--- BEGIN DATA SUPPLIED ---

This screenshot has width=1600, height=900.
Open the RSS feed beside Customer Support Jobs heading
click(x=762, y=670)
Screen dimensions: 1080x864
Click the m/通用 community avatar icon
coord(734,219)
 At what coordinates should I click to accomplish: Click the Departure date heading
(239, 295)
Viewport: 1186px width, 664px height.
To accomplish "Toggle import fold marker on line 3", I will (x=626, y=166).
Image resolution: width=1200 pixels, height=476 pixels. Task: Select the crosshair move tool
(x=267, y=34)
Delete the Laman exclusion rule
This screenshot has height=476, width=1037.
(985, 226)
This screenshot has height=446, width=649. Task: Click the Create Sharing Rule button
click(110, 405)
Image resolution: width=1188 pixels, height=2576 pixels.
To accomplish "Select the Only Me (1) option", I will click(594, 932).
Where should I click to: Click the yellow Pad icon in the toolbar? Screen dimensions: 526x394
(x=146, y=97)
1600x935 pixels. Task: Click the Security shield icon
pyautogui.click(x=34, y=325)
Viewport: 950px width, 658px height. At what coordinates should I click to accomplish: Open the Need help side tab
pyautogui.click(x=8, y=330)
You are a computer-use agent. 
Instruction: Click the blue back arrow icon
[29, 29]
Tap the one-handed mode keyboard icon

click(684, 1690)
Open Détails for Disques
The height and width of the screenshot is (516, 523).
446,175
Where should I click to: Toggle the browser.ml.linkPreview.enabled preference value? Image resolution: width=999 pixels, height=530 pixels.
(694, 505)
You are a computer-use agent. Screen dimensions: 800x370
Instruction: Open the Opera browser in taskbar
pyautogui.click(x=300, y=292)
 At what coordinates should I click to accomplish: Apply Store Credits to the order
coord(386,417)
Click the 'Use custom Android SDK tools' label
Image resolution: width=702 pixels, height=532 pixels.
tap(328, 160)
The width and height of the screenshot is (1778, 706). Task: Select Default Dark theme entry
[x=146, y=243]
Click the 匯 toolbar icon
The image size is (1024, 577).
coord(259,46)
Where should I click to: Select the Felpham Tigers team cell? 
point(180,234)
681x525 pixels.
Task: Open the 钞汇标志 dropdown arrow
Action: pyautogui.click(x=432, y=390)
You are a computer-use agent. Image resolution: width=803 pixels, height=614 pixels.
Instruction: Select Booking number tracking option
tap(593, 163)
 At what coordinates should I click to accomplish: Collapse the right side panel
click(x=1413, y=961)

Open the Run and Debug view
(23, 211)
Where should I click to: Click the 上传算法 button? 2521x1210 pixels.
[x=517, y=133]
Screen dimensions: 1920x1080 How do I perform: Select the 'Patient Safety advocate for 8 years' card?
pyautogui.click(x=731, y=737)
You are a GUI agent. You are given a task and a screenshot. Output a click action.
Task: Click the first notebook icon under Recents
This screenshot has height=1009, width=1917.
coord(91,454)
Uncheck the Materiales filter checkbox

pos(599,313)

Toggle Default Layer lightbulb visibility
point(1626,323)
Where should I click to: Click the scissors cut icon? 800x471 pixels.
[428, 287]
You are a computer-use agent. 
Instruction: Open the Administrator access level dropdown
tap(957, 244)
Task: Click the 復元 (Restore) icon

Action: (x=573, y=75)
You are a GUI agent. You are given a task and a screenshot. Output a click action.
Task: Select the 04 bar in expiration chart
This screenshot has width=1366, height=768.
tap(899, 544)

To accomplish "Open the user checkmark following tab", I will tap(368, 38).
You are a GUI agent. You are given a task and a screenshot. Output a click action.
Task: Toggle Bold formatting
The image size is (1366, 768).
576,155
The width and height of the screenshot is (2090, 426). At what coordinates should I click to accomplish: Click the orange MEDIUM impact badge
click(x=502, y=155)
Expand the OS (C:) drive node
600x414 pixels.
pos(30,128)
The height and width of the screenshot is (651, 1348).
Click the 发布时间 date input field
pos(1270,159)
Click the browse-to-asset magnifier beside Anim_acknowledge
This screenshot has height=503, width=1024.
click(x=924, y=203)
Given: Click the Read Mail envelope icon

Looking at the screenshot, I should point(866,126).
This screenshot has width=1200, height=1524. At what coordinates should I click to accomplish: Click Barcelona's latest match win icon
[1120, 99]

--- END DATA SUPPLIED ---

— TASK TO CARRY OUT —
Can you echo back every line above, word for word and in the same order?

— WORKED ANSWER —
This screenshot has width=1600, height=900.
Open the RSS feed beside Customer Support Jobs heading
click(x=762, y=670)
Screen dimensions: 1080x864
Click the m/通用 community avatar icon
coord(734,219)
 At what coordinates should I click to accomplish: Click the Departure date heading
(239, 295)
Viewport: 1186px width, 664px height.
To accomplish "Toggle import fold marker on line 3", I will (x=626, y=166).
Image resolution: width=1200 pixels, height=476 pixels. Task: Select the crosshair move tool
(x=267, y=34)
Delete the Laman exclusion rule
This screenshot has height=476, width=1037.
(985, 226)
This screenshot has height=446, width=649. Task: Click the Create Sharing Rule button
click(110, 405)
Image resolution: width=1188 pixels, height=2576 pixels.
To accomplish "Select the Only Me (1) option", I will click(594, 932).
Where should I click to: Click the yellow Pad icon in the toolbar? Screen dimensions: 526x394
(x=146, y=97)
1600x935 pixels. Task: Click the Security shield icon
pyautogui.click(x=34, y=325)
Viewport: 950px width, 658px height. At what coordinates should I click to accomplish: Open the Need help side tab
pyautogui.click(x=8, y=330)
You are a computer-use agent. 
Instruction: Click the blue back arrow icon
[29, 29]
Tap the one-handed mode keyboard icon

click(684, 1690)
Open Détails for Disques
The height and width of the screenshot is (516, 523).
446,175
Where should I click to: Toggle the browser.ml.linkPreview.enabled preference value? Image resolution: width=999 pixels, height=530 pixels.
(694, 505)
You are a computer-use agent. Screen dimensions: 800x370
Instruction: Open the Opera browser in taskbar
pyautogui.click(x=300, y=292)
 At what coordinates should I click to accomplish: Apply Store Credits to the order
coord(386,417)
Click the 'Use custom Android SDK tools' label
Image resolution: width=702 pixels, height=532 pixels.
tap(328, 160)
The width and height of the screenshot is (1778, 706). Task: Select Default Dark theme entry
[x=146, y=243]
Click the 匯 toolbar icon
The image size is (1024, 577).
coord(259,46)
Where should I click to: Select the Felpham Tigers team cell? 
point(180,234)
681x525 pixels.
Task: Open the 钞汇标志 dropdown arrow
Action: pyautogui.click(x=432, y=390)
You are a computer-use agent. Image resolution: width=803 pixels, height=614 pixels.
Instruction: Select Booking number tracking option
tap(593, 163)
 At what coordinates should I click to accomplish: Collapse the right side panel
click(x=1413, y=961)

Open the Run and Debug view
(23, 211)
Where should I click to: Click the 上传算法 button? 2521x1210 pixels.
[x=517, y=133]
Screen dimensions: 1920x1080 How do I perform: Select the 'Patient Safety advocate for 8 years' card?
pyautogui.click(x=731, y=737)
You are a GUI agent. You are given a task and a screenshot. Output a click action.
Task: Click the first notebook icon under Recents
This screenshot has height=1009, width=1917.
coord(91,454)
Uncheck the Materiales filter checkbox

pos(599,313)

Toggle Default Layer lightbulb visibility
point(1626,323)
Where should I click to: Click the scissors cut icon? 800x471 pixels.
[428, 287]
You are a computer-use agent. 
Instruction: Open the Administrator access level dropdown
tap(957, 244)
Task: Click the 復元 (Restore) icon

Action: (x=573, y=75)
You are a GUI agent. You are given a task and a screenshot. Output a click action.
Task: Select the 04 bar in expiration chart
This screenshot has width=1366, height=768.
tap(899, 544)

To accomplish "Open the user checkmark following tab", I will tap(368, 38).
You are a GUI agent. You are given a task and a screenshot. Output a click action.
Task: Toggle Bold formatting
The image size is (1366, 768).
576,155
The width and height of the screenshot is (2090, 426). At what coordinates should I click to accomplish: Click the orange MEDIUM impact badge
click(x=502, y=155)
Expand the OS (C:) drive node
600x414 pixels.
pos(30,128)
The height and width of the screenshot is (651, 1348).
Click the 发布时间 date input field
pos(1270,159)
Click the browse-to-asset magnifier beside Anim_acknowledge
This screenshot has height=503, width=1024.
click(x=924, y=203)
Given: Click the Read Mail envelope icon

Looking at the screenshot, I should point(866,126).
This screenshot has width=1200, height=1524. At what coordinates should I click to accomplish: Click Barcelona's latest match win icon
[1120, 99]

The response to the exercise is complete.